A data block:

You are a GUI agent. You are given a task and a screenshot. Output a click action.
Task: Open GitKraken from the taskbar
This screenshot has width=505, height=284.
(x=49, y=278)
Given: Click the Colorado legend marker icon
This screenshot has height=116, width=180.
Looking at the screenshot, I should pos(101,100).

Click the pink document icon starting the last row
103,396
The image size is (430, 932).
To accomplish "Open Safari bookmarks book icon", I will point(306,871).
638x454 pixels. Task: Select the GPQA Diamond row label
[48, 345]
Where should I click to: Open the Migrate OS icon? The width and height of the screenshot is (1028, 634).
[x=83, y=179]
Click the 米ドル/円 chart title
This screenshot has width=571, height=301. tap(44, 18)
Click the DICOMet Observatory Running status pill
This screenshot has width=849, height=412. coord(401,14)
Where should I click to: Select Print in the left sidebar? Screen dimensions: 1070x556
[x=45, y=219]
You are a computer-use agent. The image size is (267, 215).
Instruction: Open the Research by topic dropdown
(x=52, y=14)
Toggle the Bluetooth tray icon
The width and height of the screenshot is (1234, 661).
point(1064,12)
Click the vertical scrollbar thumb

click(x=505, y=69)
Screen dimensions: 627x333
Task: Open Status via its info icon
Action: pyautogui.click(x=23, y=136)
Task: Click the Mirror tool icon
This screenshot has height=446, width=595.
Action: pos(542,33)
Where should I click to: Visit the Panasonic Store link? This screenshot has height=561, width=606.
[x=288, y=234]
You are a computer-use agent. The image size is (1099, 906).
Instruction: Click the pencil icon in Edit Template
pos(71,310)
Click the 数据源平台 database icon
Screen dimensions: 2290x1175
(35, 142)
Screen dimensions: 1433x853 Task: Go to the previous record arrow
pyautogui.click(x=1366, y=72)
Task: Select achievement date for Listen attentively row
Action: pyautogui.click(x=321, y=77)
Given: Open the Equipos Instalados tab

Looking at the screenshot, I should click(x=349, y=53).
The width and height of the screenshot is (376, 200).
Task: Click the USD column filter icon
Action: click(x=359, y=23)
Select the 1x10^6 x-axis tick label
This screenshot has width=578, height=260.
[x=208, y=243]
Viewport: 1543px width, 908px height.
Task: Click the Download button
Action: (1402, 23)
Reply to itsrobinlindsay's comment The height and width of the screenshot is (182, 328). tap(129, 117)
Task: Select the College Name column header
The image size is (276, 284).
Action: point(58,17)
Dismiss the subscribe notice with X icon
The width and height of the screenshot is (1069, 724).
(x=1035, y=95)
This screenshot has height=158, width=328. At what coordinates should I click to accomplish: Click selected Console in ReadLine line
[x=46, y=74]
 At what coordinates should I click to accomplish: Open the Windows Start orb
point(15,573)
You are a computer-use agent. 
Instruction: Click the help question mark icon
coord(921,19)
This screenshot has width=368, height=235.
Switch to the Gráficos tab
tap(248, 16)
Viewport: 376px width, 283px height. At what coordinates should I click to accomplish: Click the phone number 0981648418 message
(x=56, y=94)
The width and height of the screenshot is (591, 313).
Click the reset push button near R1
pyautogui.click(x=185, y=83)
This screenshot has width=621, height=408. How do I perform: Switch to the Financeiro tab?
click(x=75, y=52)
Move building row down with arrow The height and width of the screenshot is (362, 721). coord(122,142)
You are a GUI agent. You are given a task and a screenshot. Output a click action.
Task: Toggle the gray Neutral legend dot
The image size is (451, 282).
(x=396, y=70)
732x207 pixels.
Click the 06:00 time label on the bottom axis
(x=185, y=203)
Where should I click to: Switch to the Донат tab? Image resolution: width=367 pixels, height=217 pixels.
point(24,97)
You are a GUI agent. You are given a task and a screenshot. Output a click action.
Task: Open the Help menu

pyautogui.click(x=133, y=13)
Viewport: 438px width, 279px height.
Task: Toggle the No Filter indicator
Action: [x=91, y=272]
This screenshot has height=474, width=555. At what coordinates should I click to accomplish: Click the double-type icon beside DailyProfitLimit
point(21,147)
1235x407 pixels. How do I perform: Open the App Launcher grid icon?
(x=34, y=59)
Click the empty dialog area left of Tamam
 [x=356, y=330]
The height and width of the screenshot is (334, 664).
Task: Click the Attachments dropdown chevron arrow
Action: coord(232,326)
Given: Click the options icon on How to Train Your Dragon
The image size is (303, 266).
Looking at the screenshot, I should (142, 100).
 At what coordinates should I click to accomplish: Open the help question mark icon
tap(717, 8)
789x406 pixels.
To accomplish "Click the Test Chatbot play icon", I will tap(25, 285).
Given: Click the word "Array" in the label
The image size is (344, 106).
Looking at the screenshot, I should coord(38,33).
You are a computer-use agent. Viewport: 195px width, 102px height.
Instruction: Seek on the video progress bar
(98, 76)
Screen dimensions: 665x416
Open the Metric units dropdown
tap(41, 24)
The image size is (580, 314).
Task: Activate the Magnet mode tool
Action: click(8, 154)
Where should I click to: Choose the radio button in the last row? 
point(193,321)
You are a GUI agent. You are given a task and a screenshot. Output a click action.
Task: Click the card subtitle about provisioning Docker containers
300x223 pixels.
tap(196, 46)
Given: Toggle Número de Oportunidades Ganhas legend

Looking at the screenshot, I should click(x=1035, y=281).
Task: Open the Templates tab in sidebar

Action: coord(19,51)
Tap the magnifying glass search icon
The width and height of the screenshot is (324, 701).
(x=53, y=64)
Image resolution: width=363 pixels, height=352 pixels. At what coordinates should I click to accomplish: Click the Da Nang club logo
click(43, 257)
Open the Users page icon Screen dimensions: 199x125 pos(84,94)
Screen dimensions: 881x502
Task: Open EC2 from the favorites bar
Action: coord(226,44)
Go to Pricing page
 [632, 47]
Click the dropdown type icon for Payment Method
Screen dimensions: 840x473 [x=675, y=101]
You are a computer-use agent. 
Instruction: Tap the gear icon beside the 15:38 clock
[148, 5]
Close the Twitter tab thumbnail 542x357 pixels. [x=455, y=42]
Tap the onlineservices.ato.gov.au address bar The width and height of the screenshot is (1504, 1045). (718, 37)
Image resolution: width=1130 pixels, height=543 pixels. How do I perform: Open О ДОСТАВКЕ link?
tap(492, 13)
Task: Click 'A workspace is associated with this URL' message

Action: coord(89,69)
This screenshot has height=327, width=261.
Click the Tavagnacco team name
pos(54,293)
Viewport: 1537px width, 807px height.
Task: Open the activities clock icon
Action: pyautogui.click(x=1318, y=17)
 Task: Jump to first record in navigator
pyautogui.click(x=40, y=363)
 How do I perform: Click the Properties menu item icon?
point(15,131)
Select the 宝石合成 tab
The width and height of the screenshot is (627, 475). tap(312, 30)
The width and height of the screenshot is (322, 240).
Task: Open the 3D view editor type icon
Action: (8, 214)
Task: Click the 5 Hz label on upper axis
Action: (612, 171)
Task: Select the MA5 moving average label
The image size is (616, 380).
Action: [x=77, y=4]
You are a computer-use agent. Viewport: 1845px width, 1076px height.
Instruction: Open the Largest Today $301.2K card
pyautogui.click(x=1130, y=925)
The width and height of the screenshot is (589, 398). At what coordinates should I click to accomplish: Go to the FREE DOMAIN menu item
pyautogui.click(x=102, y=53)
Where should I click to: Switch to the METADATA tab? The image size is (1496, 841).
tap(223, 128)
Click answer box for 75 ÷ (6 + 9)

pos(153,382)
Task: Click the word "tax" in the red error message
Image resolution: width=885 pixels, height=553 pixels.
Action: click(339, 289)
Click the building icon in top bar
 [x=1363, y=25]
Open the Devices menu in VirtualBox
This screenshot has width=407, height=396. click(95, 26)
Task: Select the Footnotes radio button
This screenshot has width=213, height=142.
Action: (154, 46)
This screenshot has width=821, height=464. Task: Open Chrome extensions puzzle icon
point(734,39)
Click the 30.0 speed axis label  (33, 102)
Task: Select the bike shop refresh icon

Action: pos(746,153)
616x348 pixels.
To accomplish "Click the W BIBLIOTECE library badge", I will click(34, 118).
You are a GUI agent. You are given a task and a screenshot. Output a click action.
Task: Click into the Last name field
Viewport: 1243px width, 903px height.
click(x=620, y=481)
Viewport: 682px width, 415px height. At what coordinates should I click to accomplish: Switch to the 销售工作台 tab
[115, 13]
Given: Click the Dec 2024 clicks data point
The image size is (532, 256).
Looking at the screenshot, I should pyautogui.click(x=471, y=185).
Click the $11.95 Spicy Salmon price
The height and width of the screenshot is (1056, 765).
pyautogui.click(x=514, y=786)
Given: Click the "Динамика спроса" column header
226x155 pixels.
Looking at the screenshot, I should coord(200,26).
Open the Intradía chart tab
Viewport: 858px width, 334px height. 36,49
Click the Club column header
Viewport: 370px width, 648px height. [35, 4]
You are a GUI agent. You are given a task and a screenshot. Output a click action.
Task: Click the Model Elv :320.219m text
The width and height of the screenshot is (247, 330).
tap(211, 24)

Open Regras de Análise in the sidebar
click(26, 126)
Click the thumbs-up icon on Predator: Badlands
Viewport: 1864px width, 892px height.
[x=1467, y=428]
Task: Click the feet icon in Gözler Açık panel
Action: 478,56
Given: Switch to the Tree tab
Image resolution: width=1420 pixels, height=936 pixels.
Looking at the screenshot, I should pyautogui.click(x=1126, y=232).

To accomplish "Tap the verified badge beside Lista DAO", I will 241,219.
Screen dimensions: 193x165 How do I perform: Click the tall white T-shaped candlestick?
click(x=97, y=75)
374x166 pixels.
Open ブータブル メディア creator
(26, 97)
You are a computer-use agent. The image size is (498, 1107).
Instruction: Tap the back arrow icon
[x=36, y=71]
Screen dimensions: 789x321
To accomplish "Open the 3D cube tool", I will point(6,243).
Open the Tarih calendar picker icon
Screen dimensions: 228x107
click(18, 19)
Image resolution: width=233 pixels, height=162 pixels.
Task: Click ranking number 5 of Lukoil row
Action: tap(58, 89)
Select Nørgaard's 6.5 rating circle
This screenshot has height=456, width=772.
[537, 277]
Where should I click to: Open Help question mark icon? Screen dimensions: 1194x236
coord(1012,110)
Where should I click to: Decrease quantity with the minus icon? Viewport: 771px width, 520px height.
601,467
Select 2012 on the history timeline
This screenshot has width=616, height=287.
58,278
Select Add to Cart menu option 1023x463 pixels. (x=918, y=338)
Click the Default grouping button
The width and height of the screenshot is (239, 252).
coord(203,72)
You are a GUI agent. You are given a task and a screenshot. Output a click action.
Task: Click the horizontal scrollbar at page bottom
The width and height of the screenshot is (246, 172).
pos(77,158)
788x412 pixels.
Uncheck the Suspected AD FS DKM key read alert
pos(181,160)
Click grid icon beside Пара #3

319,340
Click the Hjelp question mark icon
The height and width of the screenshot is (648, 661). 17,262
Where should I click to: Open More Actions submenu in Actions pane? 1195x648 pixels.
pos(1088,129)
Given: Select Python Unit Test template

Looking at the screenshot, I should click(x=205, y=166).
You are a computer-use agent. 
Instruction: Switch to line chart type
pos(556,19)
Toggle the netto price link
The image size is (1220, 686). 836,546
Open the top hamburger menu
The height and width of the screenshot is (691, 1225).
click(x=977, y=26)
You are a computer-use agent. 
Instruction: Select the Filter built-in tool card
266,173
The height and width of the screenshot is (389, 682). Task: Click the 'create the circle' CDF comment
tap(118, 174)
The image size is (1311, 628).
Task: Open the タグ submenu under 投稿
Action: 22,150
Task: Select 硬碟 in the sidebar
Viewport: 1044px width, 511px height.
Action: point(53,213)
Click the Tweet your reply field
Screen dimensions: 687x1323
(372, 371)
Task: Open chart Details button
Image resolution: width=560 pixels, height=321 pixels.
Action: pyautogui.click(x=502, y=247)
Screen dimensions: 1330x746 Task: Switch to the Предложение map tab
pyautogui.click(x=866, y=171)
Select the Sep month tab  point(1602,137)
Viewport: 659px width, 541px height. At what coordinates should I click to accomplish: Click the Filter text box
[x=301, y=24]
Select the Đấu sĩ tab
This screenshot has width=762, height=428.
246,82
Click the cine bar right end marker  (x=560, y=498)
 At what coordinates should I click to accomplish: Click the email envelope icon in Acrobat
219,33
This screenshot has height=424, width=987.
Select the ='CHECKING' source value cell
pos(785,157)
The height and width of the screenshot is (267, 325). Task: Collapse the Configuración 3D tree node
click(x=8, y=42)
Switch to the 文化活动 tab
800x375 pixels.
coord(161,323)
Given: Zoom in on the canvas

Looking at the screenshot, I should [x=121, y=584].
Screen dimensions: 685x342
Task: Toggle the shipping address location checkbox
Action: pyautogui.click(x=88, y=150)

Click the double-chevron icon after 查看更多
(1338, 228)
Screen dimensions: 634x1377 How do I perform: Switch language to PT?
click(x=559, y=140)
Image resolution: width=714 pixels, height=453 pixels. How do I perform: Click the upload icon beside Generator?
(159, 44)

## Written exercise:
In the listing, edit the lines starting at the one containing "Open the Devices menu in VirtualBox" and ending at the one containing "Action: 478,56" by replacing "column header" with "column heading", leaving everything else as it is, and return only those lines.

## Result of the task:
Open the Devices menu in VirtualBox
This screenshot has width=407, height=396. click(95, 26)
Task: Select the Footnotes radio button
This screenshot has width=213, height=142.
Action: (154, 46)
This screenshot has width=821, height=464. Task: Open Chrome extensions puzzle icon
point(734,39)
Click the 30.0 speed axis label  (33, 102)
Task: Select the bike shop refresh icon

Action: pos(746,153)
616x348 pixels.
To accomplish "Click the W BIBLIOTECE library badge", I will click(34, 118).
You are a GUI agent. You are given a task and a screenshot. Output a click action.
Task: Click into the Last name field
Viewport: 1243px width, 903px height.
click(x=620, y=481)
Viewport: 682px width, 415px height. At what coordinates should I click to accomplish: Switch to the 销售工作台 tab
[115, 13]
Given: Click the Dec 2024 clicks data point
The image size is (532, 256).
Looking at the screenshot, I should pyautogui.click(x=471, y=185).
Click the $11.95 Spicy Salmon price
The height and width of the screenshot is (1056, 765).
pyautogui.click(x=514, y=786)
Given: Click the "Динамика спроса" column heading
226x155 pixels.
Looking at the screenshot, I should coord(200,26).
Open the Intradía chart tab
Viewport: 858px width, 334px height. 36,49
Click the Club column heading
Viewport: 370px width, 648px height. [35, 4]
You are a GUI agent. You are given a task and a screenshot. Output a click action.
Task: Click the Model Elv :320.219m text
The width and height of the screenshot is (247, 330).
tap(211, 24)

Open Regras de Análise in the sidebar
click(26, 126)
Click the thumbs-up icon on Predator: Badlands
Viewport: 1864px width, 892px height.
[x=1467, y=428]
Task: Click the feet icon in Gözler Açık panel
Action: 478,56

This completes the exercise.